Según afirmó el director de Turismo del gobierno local, Juan Pablo Mastrángelo, la situación más crítica se dio pasadas las 6.30, cuando el agua alcanzó los máximos niveles de altura.
Según afirmó el director de Turismo del gobierno local, Juan Pablo Mastrángelo, la situación más crítica se dio pasadas las 6.30, cuando el agua alcanzó los máximos niveles de altura. "El fuerte viento sur desbordó la laguna y el agua entraba por las bocas de los murallones", graficó el funcionario municipal.
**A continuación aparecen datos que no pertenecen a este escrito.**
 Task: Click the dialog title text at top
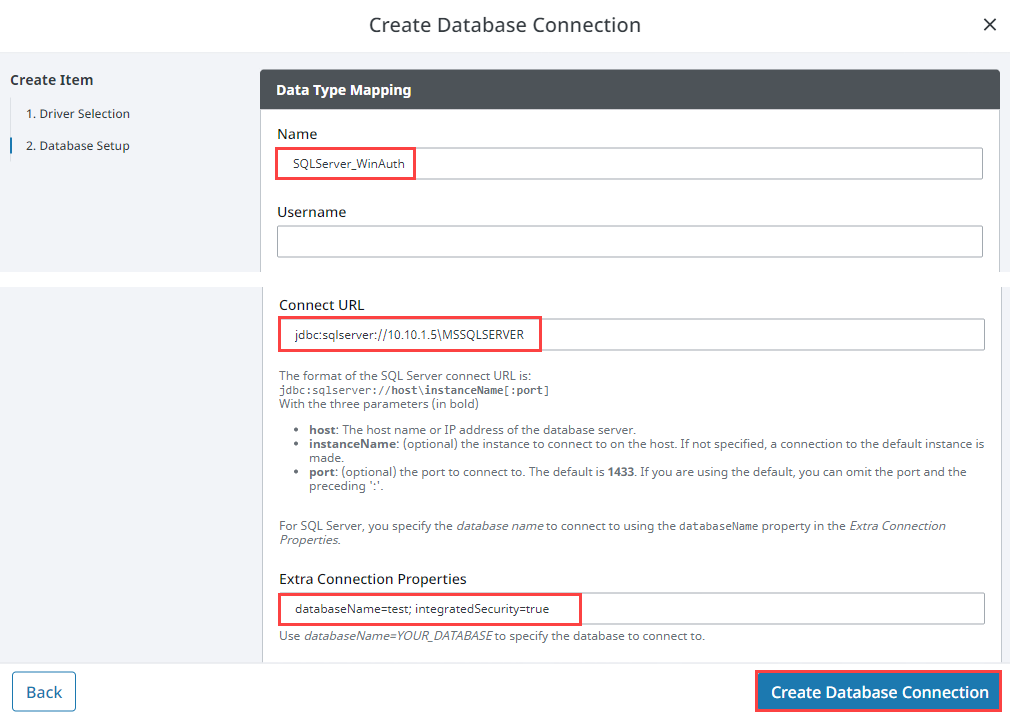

"Al pegar el agua con tanta fuerza sobre los murallones, se produjo una especie de lluvia que alcanzó a ‘llenar’ la zona de los estacionamientos", afirmó, y agregó: "Hubo un gran oleaje y a la gente le recordó la inundación de 2001".
De todos modos, Mastrángelo aseguró que –afortunadamente- "el agua está corriendo y si bien está muy elevada, no hay riesgos de nuevas inundaciones".
Debido a esta situación, y pese a que por la Navidad muchos turistas y visitantes se acercaron al Parque Natural, ayer flameaban en el espejo de agua juninense las banderas rojas de "prohibido bañarse".